*Task objective:*
Convert the lines below into a Markdown table with the columns Row and Text. Number every nonblank line in order and leave out the blank lines.

────────────────

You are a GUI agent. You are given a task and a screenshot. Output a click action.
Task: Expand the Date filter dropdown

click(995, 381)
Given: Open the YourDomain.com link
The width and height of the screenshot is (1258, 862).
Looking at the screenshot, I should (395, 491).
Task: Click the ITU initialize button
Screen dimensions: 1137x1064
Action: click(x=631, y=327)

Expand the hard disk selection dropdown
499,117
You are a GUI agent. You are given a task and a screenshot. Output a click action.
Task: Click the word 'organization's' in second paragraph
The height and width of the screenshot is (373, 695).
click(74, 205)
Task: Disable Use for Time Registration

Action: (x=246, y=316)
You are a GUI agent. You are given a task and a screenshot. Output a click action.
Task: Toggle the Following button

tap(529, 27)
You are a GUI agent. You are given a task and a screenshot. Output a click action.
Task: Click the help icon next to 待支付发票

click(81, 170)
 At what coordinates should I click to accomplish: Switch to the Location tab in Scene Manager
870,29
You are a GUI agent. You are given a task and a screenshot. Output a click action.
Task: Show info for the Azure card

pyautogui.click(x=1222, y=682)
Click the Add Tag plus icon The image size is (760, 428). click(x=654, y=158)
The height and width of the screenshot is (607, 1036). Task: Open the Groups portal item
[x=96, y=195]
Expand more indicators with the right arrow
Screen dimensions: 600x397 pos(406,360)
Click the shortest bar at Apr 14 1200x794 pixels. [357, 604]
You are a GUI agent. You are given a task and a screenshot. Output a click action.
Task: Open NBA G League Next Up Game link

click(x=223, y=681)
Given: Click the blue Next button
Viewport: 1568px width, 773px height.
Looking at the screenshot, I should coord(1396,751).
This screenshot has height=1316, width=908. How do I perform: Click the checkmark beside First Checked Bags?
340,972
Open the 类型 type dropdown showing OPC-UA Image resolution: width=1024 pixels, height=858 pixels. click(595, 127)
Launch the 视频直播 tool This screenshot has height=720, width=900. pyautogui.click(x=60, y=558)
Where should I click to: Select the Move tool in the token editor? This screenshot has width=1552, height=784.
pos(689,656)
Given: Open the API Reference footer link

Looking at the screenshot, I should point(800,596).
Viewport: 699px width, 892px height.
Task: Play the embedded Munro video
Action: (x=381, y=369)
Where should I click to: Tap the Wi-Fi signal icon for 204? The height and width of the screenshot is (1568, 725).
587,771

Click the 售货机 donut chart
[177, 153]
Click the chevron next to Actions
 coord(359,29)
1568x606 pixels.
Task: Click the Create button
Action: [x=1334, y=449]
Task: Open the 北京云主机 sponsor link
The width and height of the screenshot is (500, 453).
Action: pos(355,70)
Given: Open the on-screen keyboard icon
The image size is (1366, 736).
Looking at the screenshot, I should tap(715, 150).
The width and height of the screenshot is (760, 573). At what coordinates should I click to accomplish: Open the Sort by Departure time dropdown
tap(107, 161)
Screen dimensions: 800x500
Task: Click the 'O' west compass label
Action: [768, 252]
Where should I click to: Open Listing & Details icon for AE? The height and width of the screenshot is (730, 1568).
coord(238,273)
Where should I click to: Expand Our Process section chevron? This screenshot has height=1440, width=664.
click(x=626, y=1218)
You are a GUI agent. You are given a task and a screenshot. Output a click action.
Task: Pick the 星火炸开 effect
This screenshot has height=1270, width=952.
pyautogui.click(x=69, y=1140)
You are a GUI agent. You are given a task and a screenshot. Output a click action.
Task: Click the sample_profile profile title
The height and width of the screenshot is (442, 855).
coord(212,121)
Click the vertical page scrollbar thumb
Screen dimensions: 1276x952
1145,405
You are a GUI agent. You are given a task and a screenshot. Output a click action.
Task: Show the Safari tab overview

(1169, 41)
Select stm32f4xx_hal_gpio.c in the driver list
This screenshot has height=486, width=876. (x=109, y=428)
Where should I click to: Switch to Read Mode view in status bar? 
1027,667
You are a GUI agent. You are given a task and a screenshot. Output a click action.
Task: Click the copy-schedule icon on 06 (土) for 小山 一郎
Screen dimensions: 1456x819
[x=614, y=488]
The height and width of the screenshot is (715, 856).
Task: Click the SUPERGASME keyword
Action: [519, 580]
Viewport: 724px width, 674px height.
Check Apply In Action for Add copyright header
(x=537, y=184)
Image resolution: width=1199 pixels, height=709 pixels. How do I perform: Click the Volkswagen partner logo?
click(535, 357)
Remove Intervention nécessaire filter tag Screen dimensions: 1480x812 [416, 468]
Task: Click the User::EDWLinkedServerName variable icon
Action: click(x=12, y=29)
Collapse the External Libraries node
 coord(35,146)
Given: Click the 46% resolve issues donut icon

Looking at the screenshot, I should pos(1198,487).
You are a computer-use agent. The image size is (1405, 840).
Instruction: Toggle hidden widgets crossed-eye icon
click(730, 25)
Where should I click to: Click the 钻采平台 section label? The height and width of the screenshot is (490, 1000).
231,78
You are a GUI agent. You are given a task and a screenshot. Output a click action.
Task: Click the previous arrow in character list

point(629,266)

────────────────

*Written solution:*
| Row | Text |
|---|---|
| 1 | You are a GUI agent. You are given a task and a screenshot. Output a click action. |
| 2 | Task: Expand the Date filter dropdown |
| 3 | click(995, 381) |
| 4 | Given: Open the YourDomain.com link |
| 5 | The width and height of the screenshot is (1258, 862). |
| 6 | Looking at the screenshot, I should (395, 491). |
| 7 | Task: Click the ITU initialize button |
| 8 | Screen dimensions: 1137x1064 |
| 9 | Action: click(x=631, y=327) |
| 10 | Expand the hard disk selection dropdown |
| 11 | 499,117 |
| 12 | You are a GUI agent. You are given a task and a screenshot. Output a click action. |
| 13 | Task: Click the word 'organization's' in second paragraph |
| 14 | The height and width of the screenshot is (373, 695). |
| 15 | click(74, 205) |
| 16 | Task: Disable Use for Time Registration |
| 17 | Action: (x=246, y=316) |
| 18 | You are a GUI agent. You are given a task and a screenshot. Output a click action. |
| 19 | Task: Toggle the Following button |
| 20 | tap(529, 27) |
| 21 | You are a GUI agent. You are given a task and a screenshot. Output a click action. |
| 22 | Task: Click the help icon next to 待支付发票 |
| 23 | click(81, 170) |
| 24 |  At what coordinates should I click to accomplish: Switch to the Location tab in Scene Manager |
| 25 | 870,29 |
| 26 | You are a GUI agent. You are given a task and a screenshot. Output a click action. |
| 27 | Task: Show info for the Azure card |
| 28 | pyautogui.click(x=1222, y=682) |
| 29 | Click the Add Tag plus icon The image size is (760, 428). click(x=654, y=158) |
| 30 | The height and width of the screenshot is (607, 1036). Task: Open the Groups portal item |
| 31 | [x=96, y=195] |
| 32 | Expand more indicators with the right arrow |
| 33 | Screen dimensions: 600x397 pos(406,360) |
| 34 | Click the shortest bar at Apr 14 1200x794 pixels. [357, 604] |
| 35 | You are a GUI agent. You are given a task and a screenshot. Output a click action. |
| 36 | Task: Open NBA G League Next Up Game link |
| 37 | click(x=223, y=681) |
| 38 | Given: Click the blue Next button |
| 39 | Viewport: 1568px width, 773px height. |
| 40 | Looking at the screenshot, I should coord(1396,751). |
| 41 | This screenshot has height=1316, width=908. How do I perform: Click the checkmark beside First Checked Bags? |
| 42 | 340,972 |
| 43 | Open the 类型 type dropdown showing OPC-UA Image resolution: width=1024 pixels, height=858 pixels. click(595, 127) |
| 44 | Launch the 视频直播 tool This screenshot has height=720, width=900. pyautogui.click(x=60, y=558) |
| 45 | Where should I click to: Select the Move tool in the token editor? This screenshot has width=1552, height=784. |
| 46 | pos(689,656) |
| 47 | Given: Open the API Reference footer link |
| 48 | Looking at the screenshot, I should point(800,596). |
| 49 | Viewport: 699px width, 892px height. |
| 50 | Task: Play the embedded Munro video |
| 51 | Action: (x=381, y=369) |
| 52 | Where should I click to: Tap the Wi-Fi signal icon for 204? The height and width of the screenshot is (1568, 725). |
| 53 | 587,771 |
| 54 | Click the 售货机 donut chart |
| 55 | [177, 153] |
| 56 | Click the chevron next to Actions |
| 57 |  coord(359,29) |
| 58 | 1568x606 pixels. |
| 59 | Task: Click the Create button |
| 60 | Action: [x=1334, y=449] |
| 61 | Task: Open the 北京云主机 sponsor link |
| 62 | The width and height of the screenshot is (500, 453). |
| 63 | Action: pos(355,70) |
| 64 | Given: Open the on-screen keyboard icon |
| 65 | The image size is (1366, 736). |
| 66 | Looking at the screenshot, I should tap(715, 150). |
| 67 | The width and height of the screenshot is (760, 573). At what coordinates should I click to accomplish: Open the Sort by Departure time dropdown |
| 68 | tap(107, 161) |
| 69 | Screen dimensions: 800x500 |
| 70 | Task: Click the 'O' west compass label |
| 71 | Action: [768, 252] |
| 72 | Where should I click to: Open Listing & Details icon for AE? The height and width of the screenshot is (730, 1568). |
| 73 | coord(238,273) |
| 74 | Where should I click to: Expand Our Process section chevron? This screenshot has height=1440, width=664. |
| 75 | click(x=626, y=1218) |
| 76 | You are a GUI agent. You are given a task and a screenshot. Output a click action. |
| 77 | Task: Pick the 星火炸开 effect |
| 78 | This screenshot has height=1270, width=952. |
| 79 | pyautogui.click(x=69, y=1140) |
| 80 | You are a GUI agent. You are given a task and a screenshot. Output a click action. |
| 81 | Task: Click the sample_profile profile title |
| 82 | The height and width of the screenshot is (442, 855). |
| 83 | coord(212,121) |
| 84 | Click the vertical page scrollbar thumb |
| 85 | Screen dimensions: 1276x952 |
| 86 | 1145,405 |
| 87 | You are a GUI agent. You are given a task and a screenshot. Output a click action. |
| 88 | Task: Show the Safari tab overview |
| 89 | (1169, 41) |
| 90 | Select stm32f4xx_hal_gpio.c in the driver list |
| 91 | This screenshot has height=486, width=876. (x=109, y=428) |
| 92 | Where should I click to: Switch to Read Mode view in status bar?  |
| 93 | 1027,667 |
| 94 | You are a GUI agent. You are given a task and a screenshot. Output a click action. |
| 95 | Task: Click the copy-schedule icon on 06 (土) for 小山 一郎 |
| 96 | Screen dimensions: 1456x819 |
| 97 | [x=614, y=488] |
| 98 | The height and width of the screenshot is (715, 856). |
| 99 | Task: Click the SUPERGASME keyword |
| 100 | Action: [519, 580] |
| 101 | Viewport: 724px width, 674px height. |
| 102 | Check Apply In Action for Add copyright header |
| 103 | (x=537, y=184) |
| 104 | Image resolution: width=1199 pixels, height=709 pixels. How do I perform: Click the Volkswagen partner logo? |
| 105 | click(535, 357) |
| 106 | Remove Intervention nécessaire filter tag Screen dimensions: 1480x812 [416, 468] |
| 107 | Task: Click the User::EDWLinkedServerName variable icon |
| 108 | Action: click(x=12, y=29) |
| 109 | Collapse the External Libraries node |
| 110 |  coord(35,146) |
| 111 | Given: Click the 46% resolve issues donut icon |
| 112 | Looking at the screenshot, I should pos(1198,487). |
| 113 | You are a computer-use agent. The image size is (1405, 840). |
| 114 | Instruction: Toggle hidden widgets crossed-eye icon |
| 115 | click(730, 25) |
| 116 | Where should I click to: Click the 钻采平台 section label? The height and width of the screenshot is (490, 1000). |
| 117 | 231,78 |
| 118 | You are a GUI agent. You are given a task and a screenshot. Output a click action. |
| 119 | Task: Click the previous arrow in character list |
| 120 | point(629,266) |